PROBLEM | Where the data below contains pictures, omit them; output the rest word for word.

MATERIAL FOR THE TASK |
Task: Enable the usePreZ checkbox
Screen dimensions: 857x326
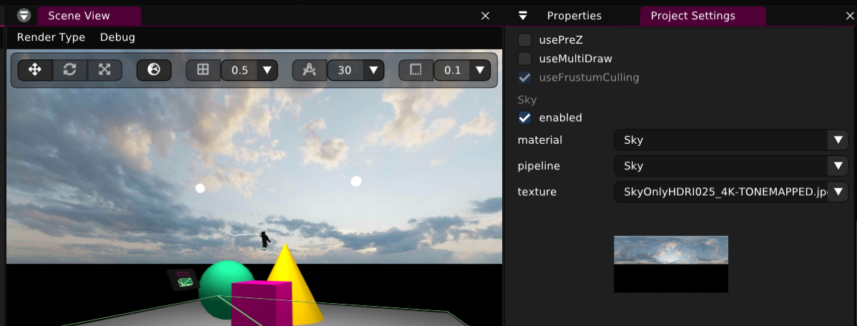Action: tap(524, 40)
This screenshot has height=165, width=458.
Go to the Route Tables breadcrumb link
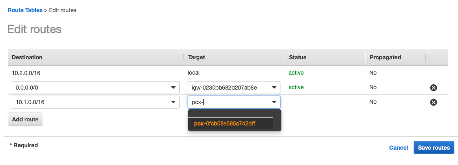[25, 10]
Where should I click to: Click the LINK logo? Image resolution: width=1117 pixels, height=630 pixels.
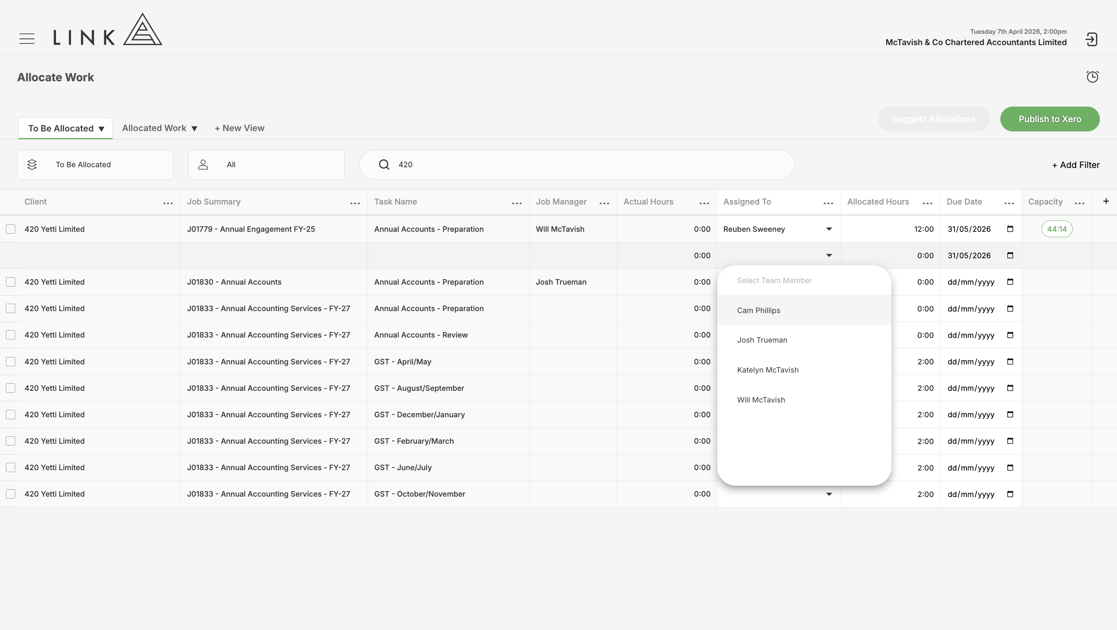(108, 29)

WRITTEN ANSWER |
Task: Enable the usePreZ checkbox
Screen dimensions: 857x326
Action: tap(524, 40)
This screenshot has height=165, width=458.
Go to the Route Tables breadcrumb link
[25, 10]
Where should I click to: Click the LINK logo? Image resolution: width=1117 pixels, height=630 pixels.
(108, 29)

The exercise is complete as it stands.